We are fortunate in northern Idaho to have large quantities of water. Even with the great Idaho rivers such as the Snake, Salmon, Payette, and Boise, much of central and southern Idaho is dry land, not usable for farming without a steady supply of irrigation water.

In the southern part of the state, the question of water rights has been present since people started settling in the area. As a result of decades of challenges and legal battles, the formal process of water rights adjudication began in the Snake River Basin in 1987 and continued until 2014.

Adjudication is a formal accounting of all water rights and the associated properties, which binds all parties to an agreement. Typically, a special water court is established for the process. Idaho has continued the adjudication process throughout the state to the point that only a few basins in northern Idaho remain unadjudicated. Currently, the Palouse River Basin adjudication is in progress. The Clark Fork-Pend Oreille River basin adjudication is scheduled to start in January 2021.

Why are we interested in a water rights adjudication? First off, an adjudication defines our water rights in relation to other water rights and thereby protects them. Idaho is an appropriation doctrine state, typically referred to as “first-in-time, first-in-right.” A water right established in 1950 has priority over one established in 1980. Water rights have not historically been an issue in the northern end of the state, but as we grow, and as areas outside Idaho grow, there is potential for disputes. Locally, as more and more water wells are drilled, new wells may start to interfere with existing wells. On a larger scale, water demands across political boundaries may arise. With an adjudication in place, we have firm legal standing for any court challenge.
---------------
Required task A —
Repeat everything in the listing from the line containing "Task: Toggle the" down through the end of the listing.
The article on Idaho water rights and the listing that comes after it are unrelated pieces of material.

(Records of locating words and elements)
---------------
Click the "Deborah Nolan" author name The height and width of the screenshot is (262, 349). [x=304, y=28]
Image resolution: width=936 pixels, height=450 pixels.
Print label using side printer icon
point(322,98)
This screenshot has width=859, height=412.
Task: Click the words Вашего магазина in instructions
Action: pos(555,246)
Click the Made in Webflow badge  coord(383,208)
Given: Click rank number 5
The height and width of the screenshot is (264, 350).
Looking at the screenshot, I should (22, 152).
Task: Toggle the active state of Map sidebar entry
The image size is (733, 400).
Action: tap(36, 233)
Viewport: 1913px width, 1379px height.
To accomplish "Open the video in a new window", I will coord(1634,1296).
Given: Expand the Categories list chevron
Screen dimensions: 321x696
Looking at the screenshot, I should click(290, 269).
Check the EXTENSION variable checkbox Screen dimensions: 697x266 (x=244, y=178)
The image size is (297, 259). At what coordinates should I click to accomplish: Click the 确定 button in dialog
---------------
Required task B —
According to the article on Idaho water rights, in what year did the formal water rights adjudication in the Snake River Basin begin?

Full output A —
Task: Toggle the active state of Map sidebar entry
The image size is (733, 400).
Action: tap(36, 233)
Viewport: 1913px width, 1379px height.
To accomplish "Open the video in a new window", I will coord(1634,1296).
Given: Expand the Categories list chevron
Screen dimensions: 321x696
Looking at the screenshot, I should click(290, 269).
Check the EXTENSION variable checkbox Screen dimensions: 697x266 (x=244, y=178)
The image size is (297, 259). At what coordinates should I click to accomplish: Click the 确定 button in dialog

Full output B —
It began in 1987.